— START THE INPUT —

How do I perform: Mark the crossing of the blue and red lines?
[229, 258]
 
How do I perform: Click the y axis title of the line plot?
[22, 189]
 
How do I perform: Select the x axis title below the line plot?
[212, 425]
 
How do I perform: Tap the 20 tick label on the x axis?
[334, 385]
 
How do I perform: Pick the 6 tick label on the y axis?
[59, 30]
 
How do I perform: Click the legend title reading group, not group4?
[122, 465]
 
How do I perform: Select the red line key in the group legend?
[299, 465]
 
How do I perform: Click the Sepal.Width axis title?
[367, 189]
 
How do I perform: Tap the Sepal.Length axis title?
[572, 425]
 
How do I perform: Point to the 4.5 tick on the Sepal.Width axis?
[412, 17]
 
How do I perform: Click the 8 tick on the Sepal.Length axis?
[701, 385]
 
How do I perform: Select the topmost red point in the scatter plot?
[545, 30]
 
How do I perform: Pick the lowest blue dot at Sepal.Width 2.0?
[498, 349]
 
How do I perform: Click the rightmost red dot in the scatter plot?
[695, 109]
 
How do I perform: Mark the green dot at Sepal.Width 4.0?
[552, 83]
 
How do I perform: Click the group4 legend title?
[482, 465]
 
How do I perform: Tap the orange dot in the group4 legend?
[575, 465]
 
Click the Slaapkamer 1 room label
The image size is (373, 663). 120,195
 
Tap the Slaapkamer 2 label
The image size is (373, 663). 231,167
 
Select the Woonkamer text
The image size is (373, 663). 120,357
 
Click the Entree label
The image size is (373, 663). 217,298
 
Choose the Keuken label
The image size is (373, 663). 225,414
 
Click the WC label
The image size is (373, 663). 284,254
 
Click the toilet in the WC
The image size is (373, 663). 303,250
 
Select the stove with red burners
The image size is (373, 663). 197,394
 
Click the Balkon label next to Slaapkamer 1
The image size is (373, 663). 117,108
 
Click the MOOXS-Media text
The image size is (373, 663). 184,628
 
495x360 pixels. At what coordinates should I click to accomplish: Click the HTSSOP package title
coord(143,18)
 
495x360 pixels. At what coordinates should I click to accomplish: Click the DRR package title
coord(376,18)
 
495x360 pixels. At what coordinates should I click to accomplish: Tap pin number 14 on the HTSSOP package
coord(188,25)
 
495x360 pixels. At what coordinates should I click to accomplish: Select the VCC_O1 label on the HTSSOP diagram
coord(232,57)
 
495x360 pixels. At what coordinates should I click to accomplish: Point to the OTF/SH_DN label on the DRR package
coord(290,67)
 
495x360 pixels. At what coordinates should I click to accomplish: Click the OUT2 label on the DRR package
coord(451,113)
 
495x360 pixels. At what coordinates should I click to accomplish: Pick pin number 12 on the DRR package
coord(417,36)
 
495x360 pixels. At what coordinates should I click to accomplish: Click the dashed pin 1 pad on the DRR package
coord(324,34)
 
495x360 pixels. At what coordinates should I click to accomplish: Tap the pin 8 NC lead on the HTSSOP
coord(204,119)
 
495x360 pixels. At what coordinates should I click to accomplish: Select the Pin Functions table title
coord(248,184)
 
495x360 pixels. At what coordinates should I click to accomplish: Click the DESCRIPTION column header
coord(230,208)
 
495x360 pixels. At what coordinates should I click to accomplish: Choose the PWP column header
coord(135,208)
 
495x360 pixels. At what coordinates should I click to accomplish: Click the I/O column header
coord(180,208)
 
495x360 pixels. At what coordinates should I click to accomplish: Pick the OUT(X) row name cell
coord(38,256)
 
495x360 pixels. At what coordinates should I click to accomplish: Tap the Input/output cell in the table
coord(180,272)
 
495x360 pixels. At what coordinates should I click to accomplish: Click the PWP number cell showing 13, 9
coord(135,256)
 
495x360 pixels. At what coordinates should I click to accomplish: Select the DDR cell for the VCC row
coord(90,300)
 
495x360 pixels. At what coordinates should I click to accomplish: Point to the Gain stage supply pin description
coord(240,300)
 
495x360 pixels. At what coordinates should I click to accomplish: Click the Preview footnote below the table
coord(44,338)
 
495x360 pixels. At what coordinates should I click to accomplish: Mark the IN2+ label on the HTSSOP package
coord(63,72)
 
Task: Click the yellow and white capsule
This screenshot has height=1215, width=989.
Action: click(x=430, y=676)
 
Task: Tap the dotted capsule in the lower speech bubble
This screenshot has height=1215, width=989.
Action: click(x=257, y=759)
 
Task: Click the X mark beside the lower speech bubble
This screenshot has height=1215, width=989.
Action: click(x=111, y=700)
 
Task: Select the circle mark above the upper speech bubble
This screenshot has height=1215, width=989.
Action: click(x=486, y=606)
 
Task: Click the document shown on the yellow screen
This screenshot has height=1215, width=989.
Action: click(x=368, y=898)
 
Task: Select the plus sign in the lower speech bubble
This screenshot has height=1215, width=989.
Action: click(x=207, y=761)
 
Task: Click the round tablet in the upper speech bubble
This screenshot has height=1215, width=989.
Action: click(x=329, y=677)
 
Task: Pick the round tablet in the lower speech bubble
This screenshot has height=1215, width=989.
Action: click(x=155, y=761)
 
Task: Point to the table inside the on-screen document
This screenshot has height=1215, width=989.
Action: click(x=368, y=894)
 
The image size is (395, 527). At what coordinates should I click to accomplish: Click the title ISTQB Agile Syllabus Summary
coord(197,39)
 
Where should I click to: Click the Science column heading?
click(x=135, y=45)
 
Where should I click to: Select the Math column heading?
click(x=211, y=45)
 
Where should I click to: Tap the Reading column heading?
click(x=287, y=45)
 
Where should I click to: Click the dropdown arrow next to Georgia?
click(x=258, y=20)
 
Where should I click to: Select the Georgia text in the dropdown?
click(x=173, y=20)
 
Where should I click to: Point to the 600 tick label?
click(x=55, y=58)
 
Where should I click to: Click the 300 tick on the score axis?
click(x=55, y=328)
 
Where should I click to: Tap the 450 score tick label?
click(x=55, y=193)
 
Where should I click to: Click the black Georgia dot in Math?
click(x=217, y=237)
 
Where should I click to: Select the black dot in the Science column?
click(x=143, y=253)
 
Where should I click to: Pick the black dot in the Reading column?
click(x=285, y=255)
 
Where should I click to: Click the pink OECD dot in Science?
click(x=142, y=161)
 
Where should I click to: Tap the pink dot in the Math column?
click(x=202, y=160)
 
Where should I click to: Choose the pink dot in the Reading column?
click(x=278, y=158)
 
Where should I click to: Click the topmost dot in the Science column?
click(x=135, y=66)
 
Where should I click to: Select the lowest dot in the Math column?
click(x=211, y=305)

— END THE INPUT —

=== EXERCISE DETAILS ===
Arrange the rows from the line containing "How do I perform: Pick the 6" through the line containing "coord(290,67)" as a numbered list, leaving out blank lines.

=== COMPLETE RESPONSE ===
1. How do I perform: Pick the 6 tick label on the y axis?
2. [59, 30]
3. How do I perform: Click the legend title reading group, not group4?
4. [122, 465]
5. How do I perform: Select the red line key in the group legend?
6. [299, 465]
7. How do I perform: Click the Sepal.Width axis title?
8. [367, 189]
9. How do I perform: Tap the Sepal.Length axis title?
10. [572, 425]
11. How do I perform: Point to the 4.5 tick on the Sepal.Width axis?
12. [412, 17]
13. How do I perform: Click the 8 tick on the Sepal.Length axis?
14. [701, 385]
15. How do I perform: Select the topmost red point in the scatter plot?
16. [545, 30]
17. How do I perform: Pick the lowest blue dot at Sepal.Width 2.0?
18. [498, 349]
19. How do I perform: Click the rightmost red dot in the scatter plot?
20. [695, 109]
21. How do I perform: Mark the green dot at Sepal.Width 4.0?
22. [552, 83]
23. How do I perform: Click the group4 legend title?
24. [482, 465]
25. How do I perform: Tap the orange dot in the group4 legend?
26. [575, 465]
27. Click the Slaapkamer 1 room label
28. The image size is (373, 663). 120,195
29. Tap the Slaapkamer 2 label
30. The image size is (373, 663). 231,167
31. Select the Woonkamer text
32. The image size is (373, 663). 120,357
33. Click the Entree label
34. The image size is (373, 663). 217,298
35. Choose the Keuken label
36. The image size is (373, 663). 225,414
37. Click the WC label
38. The image size is (373, 663). 284,254
39. Click the toilet in the WC
40. The image size is (373, 663). 303,250
41. Select the stove with red burners
42. The image size is (373, 663). 197,394
43. Click the Balkon label next to Slaapkamer 1
44. The image size is (373, 663). 117,108
45. Click the MOOXS-Media text
46. The image size is (373, 663). 184,628
47. 495x360 pixels. At what coordinates should I click to accomplish: Click the HTSSOP package title
48. coord(143,18)
49. 495x360 pixels. At what coordinates should I click to accomplish: Click the DRR package title
50. coord(376,18)
51. 495x360 pixels. At what coordinates should I click to accomplish: Tap pin number 14 on the HTSSOP package
52. coord(188,25)
53. 495x360 pixels. At what coordinates should I click to accomplish: Select the VCC_O1 label on the HTSSOP diagram
54. coord(232,57)
55. 495x360 pixels. At what coordinates should I click to accomplish: Point to the OTF/SH_DN label on the DRR package
56. coord(290,67)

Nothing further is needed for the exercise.